Saved entries

:::::

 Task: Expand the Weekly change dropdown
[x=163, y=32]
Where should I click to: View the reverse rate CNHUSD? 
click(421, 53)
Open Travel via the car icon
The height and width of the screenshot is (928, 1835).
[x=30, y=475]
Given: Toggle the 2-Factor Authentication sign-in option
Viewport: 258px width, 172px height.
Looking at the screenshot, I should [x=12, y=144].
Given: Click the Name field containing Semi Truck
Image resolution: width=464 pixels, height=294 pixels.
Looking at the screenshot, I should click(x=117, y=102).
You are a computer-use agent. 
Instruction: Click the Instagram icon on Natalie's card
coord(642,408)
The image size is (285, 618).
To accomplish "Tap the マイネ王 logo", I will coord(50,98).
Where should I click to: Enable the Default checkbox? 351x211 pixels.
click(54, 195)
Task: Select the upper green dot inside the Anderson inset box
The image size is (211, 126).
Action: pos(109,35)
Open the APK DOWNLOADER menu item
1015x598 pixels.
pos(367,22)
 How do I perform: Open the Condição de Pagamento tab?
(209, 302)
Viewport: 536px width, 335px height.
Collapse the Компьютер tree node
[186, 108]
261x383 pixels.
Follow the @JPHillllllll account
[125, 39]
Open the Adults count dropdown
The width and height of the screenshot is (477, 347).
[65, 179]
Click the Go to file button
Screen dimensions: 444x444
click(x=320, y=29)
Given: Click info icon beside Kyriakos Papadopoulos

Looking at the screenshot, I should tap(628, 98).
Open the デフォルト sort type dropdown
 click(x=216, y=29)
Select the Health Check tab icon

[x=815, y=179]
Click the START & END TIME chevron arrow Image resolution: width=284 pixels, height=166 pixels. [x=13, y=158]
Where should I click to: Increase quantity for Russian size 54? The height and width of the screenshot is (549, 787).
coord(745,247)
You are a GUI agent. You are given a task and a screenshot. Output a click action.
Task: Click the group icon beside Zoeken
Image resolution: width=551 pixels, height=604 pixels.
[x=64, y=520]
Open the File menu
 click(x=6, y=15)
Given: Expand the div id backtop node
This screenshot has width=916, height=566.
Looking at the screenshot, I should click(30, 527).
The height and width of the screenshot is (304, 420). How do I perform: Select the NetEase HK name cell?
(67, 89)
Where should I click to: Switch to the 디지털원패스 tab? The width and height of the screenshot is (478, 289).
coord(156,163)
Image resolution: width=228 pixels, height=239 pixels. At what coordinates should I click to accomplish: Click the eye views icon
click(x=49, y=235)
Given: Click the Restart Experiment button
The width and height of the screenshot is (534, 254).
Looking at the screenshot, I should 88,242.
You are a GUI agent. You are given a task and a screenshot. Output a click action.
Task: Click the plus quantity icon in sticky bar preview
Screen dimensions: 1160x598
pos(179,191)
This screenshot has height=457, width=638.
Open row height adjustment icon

:::::

Aim of the task >>
Look above for the line holding "Where should I click to: Switch" and the line holding "Given: Click the Restart Experiment button". Retype both, and every line between them, word for word and nothing else.

Result for this exercise >>
Where should I click to: Switch to the 디지털원패스 tab? The width and height of the screenshot is (478, 289).
coord(156,163)
Image resolution: width=228 pixels, height=239 pixels. At what coordinates should I click to accomplish: Click the eye views icon
click(x=49, y=235)
Given: Click the Restart Experiment button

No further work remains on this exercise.